TASK BRIEF: Nothing in the entries may change when they are transcribed.

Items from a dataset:
+++

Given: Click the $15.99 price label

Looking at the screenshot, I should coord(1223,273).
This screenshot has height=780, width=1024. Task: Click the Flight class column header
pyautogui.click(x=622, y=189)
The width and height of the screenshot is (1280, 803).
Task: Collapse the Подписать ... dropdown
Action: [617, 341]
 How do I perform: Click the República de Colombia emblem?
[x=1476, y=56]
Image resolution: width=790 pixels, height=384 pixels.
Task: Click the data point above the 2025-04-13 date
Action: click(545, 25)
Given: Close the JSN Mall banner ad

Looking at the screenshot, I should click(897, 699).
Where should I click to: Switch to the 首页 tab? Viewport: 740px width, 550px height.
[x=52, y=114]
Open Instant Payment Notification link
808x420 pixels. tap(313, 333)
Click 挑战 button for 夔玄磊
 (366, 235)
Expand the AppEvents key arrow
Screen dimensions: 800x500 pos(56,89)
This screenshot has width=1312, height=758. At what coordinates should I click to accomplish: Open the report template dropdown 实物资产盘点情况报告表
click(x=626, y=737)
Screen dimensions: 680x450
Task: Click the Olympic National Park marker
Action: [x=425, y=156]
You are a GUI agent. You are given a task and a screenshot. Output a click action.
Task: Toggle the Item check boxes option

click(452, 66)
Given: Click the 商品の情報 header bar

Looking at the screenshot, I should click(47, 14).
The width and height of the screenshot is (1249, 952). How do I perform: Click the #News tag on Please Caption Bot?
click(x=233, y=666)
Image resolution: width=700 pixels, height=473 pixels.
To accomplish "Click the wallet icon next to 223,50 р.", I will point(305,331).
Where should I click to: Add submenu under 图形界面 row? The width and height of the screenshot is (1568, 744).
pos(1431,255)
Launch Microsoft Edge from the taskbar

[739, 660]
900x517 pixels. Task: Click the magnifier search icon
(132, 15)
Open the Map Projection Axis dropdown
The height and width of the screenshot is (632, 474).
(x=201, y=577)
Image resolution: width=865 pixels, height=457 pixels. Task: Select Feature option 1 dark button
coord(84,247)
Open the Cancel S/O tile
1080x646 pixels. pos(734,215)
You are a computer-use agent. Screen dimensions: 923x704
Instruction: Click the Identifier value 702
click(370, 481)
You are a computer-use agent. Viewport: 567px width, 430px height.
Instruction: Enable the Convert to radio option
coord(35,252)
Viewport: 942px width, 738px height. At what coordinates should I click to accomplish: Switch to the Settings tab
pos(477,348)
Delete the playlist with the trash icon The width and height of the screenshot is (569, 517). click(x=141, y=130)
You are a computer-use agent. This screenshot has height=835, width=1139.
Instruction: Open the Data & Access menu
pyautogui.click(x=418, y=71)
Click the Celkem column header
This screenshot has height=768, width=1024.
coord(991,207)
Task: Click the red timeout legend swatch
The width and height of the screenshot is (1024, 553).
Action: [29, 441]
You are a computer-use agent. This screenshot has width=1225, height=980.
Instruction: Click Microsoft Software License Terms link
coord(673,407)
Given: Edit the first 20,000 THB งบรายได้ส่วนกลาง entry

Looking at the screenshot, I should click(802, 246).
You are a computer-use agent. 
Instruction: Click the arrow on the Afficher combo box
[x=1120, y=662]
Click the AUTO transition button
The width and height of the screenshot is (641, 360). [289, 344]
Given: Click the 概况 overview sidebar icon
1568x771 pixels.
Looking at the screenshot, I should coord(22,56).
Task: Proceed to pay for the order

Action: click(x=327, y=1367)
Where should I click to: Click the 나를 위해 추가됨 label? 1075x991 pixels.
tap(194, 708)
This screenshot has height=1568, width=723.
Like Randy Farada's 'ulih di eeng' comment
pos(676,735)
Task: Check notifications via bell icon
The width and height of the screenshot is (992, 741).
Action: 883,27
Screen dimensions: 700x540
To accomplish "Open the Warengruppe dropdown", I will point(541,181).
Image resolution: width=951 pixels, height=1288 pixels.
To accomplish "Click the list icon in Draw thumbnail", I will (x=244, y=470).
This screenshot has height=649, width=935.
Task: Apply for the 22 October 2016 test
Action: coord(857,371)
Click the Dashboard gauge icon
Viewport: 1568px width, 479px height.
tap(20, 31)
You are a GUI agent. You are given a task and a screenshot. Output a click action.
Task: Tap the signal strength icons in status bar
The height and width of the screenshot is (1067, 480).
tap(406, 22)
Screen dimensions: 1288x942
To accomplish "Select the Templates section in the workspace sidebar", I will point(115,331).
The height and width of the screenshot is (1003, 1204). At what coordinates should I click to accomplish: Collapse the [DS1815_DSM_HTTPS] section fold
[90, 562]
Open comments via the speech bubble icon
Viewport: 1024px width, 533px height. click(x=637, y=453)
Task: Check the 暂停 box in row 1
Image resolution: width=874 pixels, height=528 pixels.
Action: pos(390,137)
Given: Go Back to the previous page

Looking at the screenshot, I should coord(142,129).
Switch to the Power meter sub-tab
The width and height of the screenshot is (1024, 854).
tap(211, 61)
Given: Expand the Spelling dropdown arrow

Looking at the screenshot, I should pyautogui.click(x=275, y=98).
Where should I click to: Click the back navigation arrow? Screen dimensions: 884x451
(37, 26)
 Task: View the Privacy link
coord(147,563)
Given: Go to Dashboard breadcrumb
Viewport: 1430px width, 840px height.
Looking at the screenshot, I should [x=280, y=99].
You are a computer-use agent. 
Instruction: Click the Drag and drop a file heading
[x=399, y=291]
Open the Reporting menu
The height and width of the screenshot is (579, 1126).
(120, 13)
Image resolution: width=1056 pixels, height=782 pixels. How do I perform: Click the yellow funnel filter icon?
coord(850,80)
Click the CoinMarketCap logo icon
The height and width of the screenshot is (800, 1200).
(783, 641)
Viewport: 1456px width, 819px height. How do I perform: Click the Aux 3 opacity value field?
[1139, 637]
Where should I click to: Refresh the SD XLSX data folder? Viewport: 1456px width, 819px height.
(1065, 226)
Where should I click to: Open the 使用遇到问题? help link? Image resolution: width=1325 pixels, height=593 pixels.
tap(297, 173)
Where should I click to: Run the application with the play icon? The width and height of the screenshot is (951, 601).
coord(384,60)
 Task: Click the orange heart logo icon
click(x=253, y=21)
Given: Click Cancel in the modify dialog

+++

SOLUTION TO THE PROBLEM:
Given: Click the $15.99 price label

Looking at the screenshot, I should coord(1223,273).
This screenshot has height=780, width=1024. Task: Click the Flight class column header
pyautogui.click(x=622, y=189)
The width and height of the screenshot is (1280, 803).
Task: Collapse the Подписать ... dropdown
Action: [617, 341]
 How do I perform: Click the República de Colombia emblem?
[x=1476, y=56]
Image resolution: width=790 pixels, height=384 pixels.
Task: Click the data point above the 2025-04-13 date
Action: click(545, 25)
Given: Close the JSN Mall banner ad

Looking at the screenshot, I should click(897, 699).
Where should I click to: Switch to the 首页 tab? Viewport: 740px width, 550px height.
[x=52, y=114]
Open Instant Payment Notification link
808x420 pixels. tap(313, 333)
Click 挑战 button for 夔玄磊
 (366, 235)
Expand the AppEvents key arrow
Screen dimensions: 800x500 pos(56,89)
This screenshot has width=1312, height=758. At what coordinates should I click to accomplish: Open the report template dropdown 实物资产盘点情况报告表
click(x=626, y=737)
Screen dimensions: 680x450
Task: Click the Olympic National Park marker
Action: [x=425, y=156]
You are a GUI agent. You are given a task and a screenshot. Output a click action.
Task: Toggle the Item check boxes option

click(452, 66)
Given: Click the 商品の情報 header bar

Looking at the screenshot, I should click(47, 14).
The width and height of the screenshot is (1249, 952). How do I perform: Click the #News tag on Please Caption Bot?
click(x=233, y=666)
Image resolution: width=700 pixels, height=473 pixels.
To accomplish "Click the wallet icon next to 223,50 р.", I will point(305,331).
Where should I click to: Add submenu under 图形界面 row? The width and height of the screenshot is (1568, 744).
pos(1431,255)
Launch Microsoft Edge from the taskbar

[739, 660]
900x517 pixels. Task: Click the magnifier search icon
(132, 15)
Open the Map Projection Axis dropdown
The height and width of the screenshot is (632, 474).
(x=201, y=577)
Image resolution: width=865 pixels, height=457 pixels. Task: Select Feature option 1 dark button
coord(84,247)
Open the Cancel S/O tile
1080x646 pixels. pos(734,215)
You are a computer-use agent. Screen dimensions: 923x704
Instruction: Click the Identifier value 702
click(370, 481)
You are a computer-use agent. Viewport: 567px width, 430px height.
Instruction: Enable the Convert to radio option
coord(35,252)
Viewport: 942px width, 738px height. At what coordinates should I click to accomplish: Switch to the Settings tab
pos(477,348)
Delete the playlist with the trash icon The width and height of the screenshot is (569, 517). click(x=141, y=130)
You are a computer-use agent. This screenshot has height=835, width=1139.
Instruction: Open the Data & Access menu
pyautogui.click(x=418, y=71)
Click the Celkem column header
This screenshot has height=768, width=1024.
coord(991,207)
Task: Click the red timeout legend swatch
The width and height of the screenshot is (1024, 553).
Action: [29, 441]
You are a computer-use agent. This screenshot has width=1225, height=980.
Instruction: Click Microsoft Software License Terms link
coord(673,407)
Given: Edit the first 20,000 THB งบรายได้ส่วนกลาง entry

Looking at the screenshot, I should click(802, 246).
You are a computer-use agent. 
Instruction: Click the arrow on the Afficher combo box
[x=1120, y=662]
Click the AUTO transition button
The width and height of the screenshot is (641, 360). [289, 344]
Given: Click the 概况 overview sidebar icon
1568x771 pixels.
Looking at the screenshot, I should coord(22,56).
Task: Proceed to pay for the order

Action: click(x=327, y=1367)
Where should I click to: Click the 나를 위해 추가됨 label? 1075x991 pixels.
tap(194, 708)
This screenshot has height=1568, width=723.
Like Randy Farada's 'ulih di eeng' comment
pos(676,735)
Task: Check notifications via bell icon
The width and height of the screenshot is (992, 741).
Action: 883,27
Screen dimensions: 700x540
To accomplish "Open the Warengruppe dropdown", I will point(541,181).
Image resolution: width=951 pixels, height=1288 pixels.
To accomplish "Click the list icon in Draw thumbnail", I will (x=244, y=470).
This screenshot has height=649, width=935.
Task: Apply for the 22 October 2016 test
Action: coord(857,371)
Click the Dashboard gauge icon
Viewport: 1568px width, 479px height.
tap(20, 31)
You are a GUI agent. You are given a task and a screenshot. Output a click action.
Task: Tap the signal strength icons in status bar
The height and width of the screenshot is (1067, 480).
tap(406, 22)
Screen dimensions: 1288x942
To accomplish "Select the Templates section in the workspace sidebar", I will point(115,331).
The height and width of the screenshot is (1003, 1204). At what coordinates should I click to accomplish: Collapse the [DS1815_DSM_HTTPS] section fold
[90, 562]
Open comments via the speech bubble icon
Viewport: 1024px width, 533px height. click(x=637, y=453)
Task: Check the 暂停 box in row 1
Image resolution: width=874 pixels, height=528 pixels.
Action: pos(390,137)
Given: Go Back to the previous page

Looking at the screenshot, I should coord(142,129).
Switch to the Power meter sub-tab
The width and height of the screenshot is (1024, 854).
tap(211, 61)
Given: Expand the Spelling dropdown arrow

Looking at the screenshot, I should pyautogui.click(x=275, y=98).
Where should I click to: Click the back navigation arrow? Screen dimensions: 884x451
(37, 26)
 Task: View the Privacy link
coord(147,563)
Given: Go to Dashboard breadcrumb
Viewport: 1430px width, 840px height.
Looking at the screenshot, I should [x=280, y=99].
You are a computer-use agent. 
Instruction: Click the Drag and drop a file heading
[x=399, y=291]
Open the Reporting menu
The height and width of the screenshot is (579, 1126).
(120, 13)
Image resolution: width=1056 pixels, height=782 pixels. How do I perform: Click the yellow funnel filter icon?
coord(850,80)
Click the CoinMarketCap logo icon
The height and width of the screenshot is (800, 1200).
(783, 641)
Viewport: 1456px width, 819px height. How do I perform: Click the Aux 3 opacity value field?
[1139, 637]
Where should I click to: Refresh the SD XLSX data folder? Viewport: 1456px width, 819px height.
(1065, 226)
Where should I click to: Open the 使用遇到问题? help link? Image resolution: width=1325 pixels, height=593 pixels.
tap(297, 173)
Where should I click to: Run the application with the play icon? The width and height of the screenshot is (951, 601).
coord(384,60)
 Task: Click the orange heart logo icon
click(x=253, y=21)
Given: Click Cancel in the modify dialog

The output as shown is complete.